After ridiculing Pierre Trudeau’s “Just Society,” Harper ended his speech with Reform’s vision for Canada: “What Canada really requires is the sweeping winds of change. For the vested interests of the National Policy, the Welfare State, and the Quebec question, this will be a challenge they will resist.” The country could “no longer be built on the economic exploitation and political disenfranchisement of Western Canada,” he declared. “In the meantime, we require a political party to put the pursuit of the West’s agenda at the top of its list.” It was the first open declaration of Harper’s long-term intentions: the reverse takeover of a country from the home base of a province that looked south for its prosperity and inspiration.

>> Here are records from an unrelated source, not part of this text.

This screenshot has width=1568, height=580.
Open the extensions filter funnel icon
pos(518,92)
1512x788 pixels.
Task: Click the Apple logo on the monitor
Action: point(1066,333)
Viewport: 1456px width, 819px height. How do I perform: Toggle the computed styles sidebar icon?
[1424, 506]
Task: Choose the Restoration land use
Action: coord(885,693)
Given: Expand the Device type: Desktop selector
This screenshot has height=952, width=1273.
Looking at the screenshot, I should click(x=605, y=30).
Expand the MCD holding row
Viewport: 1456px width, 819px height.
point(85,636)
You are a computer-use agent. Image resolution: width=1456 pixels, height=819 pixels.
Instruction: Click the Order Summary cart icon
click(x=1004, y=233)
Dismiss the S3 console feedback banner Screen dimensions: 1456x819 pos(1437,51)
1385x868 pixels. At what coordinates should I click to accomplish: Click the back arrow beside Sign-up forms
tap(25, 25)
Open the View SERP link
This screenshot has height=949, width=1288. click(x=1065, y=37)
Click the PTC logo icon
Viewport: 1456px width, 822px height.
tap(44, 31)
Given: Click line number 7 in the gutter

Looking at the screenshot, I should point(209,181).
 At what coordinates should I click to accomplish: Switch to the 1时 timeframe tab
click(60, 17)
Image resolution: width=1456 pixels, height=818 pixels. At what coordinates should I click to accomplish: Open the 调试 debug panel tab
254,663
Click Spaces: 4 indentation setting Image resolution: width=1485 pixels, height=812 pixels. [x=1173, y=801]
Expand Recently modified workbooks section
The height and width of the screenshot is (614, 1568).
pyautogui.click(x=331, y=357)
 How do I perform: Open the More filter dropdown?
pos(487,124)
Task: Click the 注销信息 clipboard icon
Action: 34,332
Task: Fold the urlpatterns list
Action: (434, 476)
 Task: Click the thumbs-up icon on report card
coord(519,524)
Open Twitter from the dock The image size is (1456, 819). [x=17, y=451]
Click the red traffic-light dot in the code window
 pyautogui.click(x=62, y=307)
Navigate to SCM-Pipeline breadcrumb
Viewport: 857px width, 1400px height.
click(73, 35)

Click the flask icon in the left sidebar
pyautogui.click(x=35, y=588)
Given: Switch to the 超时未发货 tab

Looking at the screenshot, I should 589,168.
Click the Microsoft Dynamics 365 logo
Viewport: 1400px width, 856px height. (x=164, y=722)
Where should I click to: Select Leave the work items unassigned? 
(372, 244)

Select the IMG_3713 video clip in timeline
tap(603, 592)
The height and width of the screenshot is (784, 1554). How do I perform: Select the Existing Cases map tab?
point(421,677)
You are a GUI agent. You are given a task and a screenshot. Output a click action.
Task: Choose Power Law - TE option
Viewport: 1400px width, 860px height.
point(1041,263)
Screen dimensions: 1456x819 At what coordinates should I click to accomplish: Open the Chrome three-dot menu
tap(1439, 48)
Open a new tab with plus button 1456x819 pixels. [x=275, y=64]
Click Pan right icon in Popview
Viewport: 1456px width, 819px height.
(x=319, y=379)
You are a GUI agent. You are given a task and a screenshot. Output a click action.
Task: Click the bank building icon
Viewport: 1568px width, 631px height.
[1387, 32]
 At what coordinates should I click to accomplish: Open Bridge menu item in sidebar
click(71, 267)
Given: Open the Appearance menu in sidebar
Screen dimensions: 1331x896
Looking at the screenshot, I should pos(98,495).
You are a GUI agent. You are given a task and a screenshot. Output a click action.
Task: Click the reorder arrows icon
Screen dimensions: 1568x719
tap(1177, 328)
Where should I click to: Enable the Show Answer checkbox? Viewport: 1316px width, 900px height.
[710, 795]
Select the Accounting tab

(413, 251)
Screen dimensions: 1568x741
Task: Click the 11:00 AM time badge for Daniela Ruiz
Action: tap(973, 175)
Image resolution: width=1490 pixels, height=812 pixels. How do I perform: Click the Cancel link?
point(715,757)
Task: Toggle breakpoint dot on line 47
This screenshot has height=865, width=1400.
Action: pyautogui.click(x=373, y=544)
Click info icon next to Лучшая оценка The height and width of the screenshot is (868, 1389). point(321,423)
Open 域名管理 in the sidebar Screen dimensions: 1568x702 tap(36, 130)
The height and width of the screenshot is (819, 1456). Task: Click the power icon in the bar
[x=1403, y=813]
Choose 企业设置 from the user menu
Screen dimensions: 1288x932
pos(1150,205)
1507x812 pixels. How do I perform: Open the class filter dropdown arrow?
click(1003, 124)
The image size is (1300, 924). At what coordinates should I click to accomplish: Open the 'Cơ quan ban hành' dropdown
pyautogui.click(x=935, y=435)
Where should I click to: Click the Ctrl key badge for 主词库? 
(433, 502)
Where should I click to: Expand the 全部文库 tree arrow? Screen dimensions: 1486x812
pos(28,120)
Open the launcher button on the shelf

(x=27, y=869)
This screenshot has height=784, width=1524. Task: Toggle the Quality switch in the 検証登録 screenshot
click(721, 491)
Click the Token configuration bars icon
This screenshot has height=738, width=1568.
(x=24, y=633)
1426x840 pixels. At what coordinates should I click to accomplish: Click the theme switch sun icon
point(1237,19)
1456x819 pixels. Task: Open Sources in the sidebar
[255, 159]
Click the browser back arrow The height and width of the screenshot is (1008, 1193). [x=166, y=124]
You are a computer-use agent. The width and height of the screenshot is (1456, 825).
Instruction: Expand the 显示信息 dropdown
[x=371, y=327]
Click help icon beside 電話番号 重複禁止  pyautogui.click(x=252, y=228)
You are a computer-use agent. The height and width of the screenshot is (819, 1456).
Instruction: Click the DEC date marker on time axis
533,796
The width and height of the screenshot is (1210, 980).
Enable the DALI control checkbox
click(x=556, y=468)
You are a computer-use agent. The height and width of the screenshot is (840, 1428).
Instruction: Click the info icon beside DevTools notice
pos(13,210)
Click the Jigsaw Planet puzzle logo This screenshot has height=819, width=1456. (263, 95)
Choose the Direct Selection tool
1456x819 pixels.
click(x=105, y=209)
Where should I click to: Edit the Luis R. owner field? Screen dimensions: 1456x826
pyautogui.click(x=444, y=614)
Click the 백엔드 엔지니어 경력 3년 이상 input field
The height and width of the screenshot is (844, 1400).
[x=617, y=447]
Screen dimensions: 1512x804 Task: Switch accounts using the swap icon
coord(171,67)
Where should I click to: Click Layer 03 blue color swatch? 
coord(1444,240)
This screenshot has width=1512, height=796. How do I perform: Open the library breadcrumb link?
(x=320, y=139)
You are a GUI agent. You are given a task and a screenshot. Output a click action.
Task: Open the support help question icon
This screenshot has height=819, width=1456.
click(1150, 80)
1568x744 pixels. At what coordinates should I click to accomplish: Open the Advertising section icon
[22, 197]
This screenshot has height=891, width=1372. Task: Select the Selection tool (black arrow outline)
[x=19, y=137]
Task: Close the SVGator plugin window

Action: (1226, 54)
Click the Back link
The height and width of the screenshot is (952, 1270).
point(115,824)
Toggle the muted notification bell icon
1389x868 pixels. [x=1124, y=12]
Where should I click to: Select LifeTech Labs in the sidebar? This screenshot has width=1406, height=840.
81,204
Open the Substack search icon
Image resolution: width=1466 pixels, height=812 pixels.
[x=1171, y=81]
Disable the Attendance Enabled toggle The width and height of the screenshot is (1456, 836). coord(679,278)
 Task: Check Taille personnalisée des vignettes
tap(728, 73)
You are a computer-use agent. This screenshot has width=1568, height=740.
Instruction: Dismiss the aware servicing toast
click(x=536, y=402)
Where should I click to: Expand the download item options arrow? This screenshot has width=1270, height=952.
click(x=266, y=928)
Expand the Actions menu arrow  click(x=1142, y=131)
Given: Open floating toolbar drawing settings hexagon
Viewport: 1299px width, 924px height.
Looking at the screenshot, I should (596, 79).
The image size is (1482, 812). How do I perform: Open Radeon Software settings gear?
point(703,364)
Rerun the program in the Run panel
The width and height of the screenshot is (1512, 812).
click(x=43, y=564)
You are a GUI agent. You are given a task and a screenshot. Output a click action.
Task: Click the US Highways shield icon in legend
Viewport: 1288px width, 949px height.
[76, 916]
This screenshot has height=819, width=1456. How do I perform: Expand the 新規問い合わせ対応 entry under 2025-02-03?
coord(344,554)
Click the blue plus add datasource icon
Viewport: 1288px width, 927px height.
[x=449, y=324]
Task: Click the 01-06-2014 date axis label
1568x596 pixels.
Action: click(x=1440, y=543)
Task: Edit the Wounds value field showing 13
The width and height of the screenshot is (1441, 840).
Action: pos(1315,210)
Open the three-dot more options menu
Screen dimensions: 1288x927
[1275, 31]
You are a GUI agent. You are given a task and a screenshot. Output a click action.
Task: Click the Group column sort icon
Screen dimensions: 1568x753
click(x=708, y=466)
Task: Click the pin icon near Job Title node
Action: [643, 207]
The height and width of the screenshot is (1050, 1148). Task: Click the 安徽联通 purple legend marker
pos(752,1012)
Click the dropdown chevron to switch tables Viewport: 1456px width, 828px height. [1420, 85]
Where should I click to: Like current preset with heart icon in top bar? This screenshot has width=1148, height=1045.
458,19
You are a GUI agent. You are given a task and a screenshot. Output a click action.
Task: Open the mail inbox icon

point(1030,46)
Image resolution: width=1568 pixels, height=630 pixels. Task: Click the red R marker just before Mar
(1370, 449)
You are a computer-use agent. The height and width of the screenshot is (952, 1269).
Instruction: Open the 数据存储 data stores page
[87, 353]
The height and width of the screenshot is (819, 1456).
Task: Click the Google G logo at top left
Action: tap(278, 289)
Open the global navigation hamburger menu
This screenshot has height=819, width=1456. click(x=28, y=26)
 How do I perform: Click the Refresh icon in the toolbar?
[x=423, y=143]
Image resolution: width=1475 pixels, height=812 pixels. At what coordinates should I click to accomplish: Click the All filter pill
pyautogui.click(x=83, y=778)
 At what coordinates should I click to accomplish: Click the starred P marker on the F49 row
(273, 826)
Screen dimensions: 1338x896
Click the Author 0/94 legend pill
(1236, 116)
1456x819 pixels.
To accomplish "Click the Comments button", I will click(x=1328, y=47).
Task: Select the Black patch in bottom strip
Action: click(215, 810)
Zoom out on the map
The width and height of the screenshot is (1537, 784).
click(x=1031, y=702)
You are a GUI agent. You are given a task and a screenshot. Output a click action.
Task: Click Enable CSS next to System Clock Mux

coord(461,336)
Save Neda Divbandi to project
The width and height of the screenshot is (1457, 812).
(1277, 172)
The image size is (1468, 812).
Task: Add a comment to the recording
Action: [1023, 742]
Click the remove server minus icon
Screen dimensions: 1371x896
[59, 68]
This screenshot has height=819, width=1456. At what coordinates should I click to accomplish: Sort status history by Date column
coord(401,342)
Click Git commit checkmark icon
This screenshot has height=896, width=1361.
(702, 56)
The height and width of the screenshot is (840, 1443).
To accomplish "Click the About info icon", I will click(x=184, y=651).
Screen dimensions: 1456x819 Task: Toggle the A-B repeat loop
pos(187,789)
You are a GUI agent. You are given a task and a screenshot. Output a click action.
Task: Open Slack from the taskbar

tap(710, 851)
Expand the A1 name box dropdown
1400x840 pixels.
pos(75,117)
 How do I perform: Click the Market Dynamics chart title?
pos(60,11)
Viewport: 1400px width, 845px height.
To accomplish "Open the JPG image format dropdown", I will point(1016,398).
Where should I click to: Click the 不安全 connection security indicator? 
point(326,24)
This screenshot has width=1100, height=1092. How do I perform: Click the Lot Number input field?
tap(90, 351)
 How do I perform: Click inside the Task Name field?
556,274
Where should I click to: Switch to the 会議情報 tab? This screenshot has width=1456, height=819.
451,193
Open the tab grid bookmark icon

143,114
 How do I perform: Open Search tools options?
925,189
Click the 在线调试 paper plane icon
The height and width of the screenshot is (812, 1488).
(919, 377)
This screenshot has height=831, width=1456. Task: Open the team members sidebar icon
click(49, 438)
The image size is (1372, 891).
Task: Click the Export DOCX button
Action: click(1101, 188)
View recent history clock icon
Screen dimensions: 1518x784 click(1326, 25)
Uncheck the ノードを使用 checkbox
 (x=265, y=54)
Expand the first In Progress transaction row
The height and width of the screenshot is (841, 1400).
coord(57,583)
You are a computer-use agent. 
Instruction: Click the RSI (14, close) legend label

The speech also marked Harper’s first public success with exploiting a grievance for political gain. When he finished speaking, the audience gave the twenty-eight-year-old a standing ovation, the reward for both championing their cause and identifying the culprit who was keeping the West down: Central Canada and the Eastern Establishment. Although Preston Manning, the soft-spoken, professorial man who had studied physics in university, became the party’s first leader,
Alberta Report
called Harper’s speech the “highlight” of the Convention.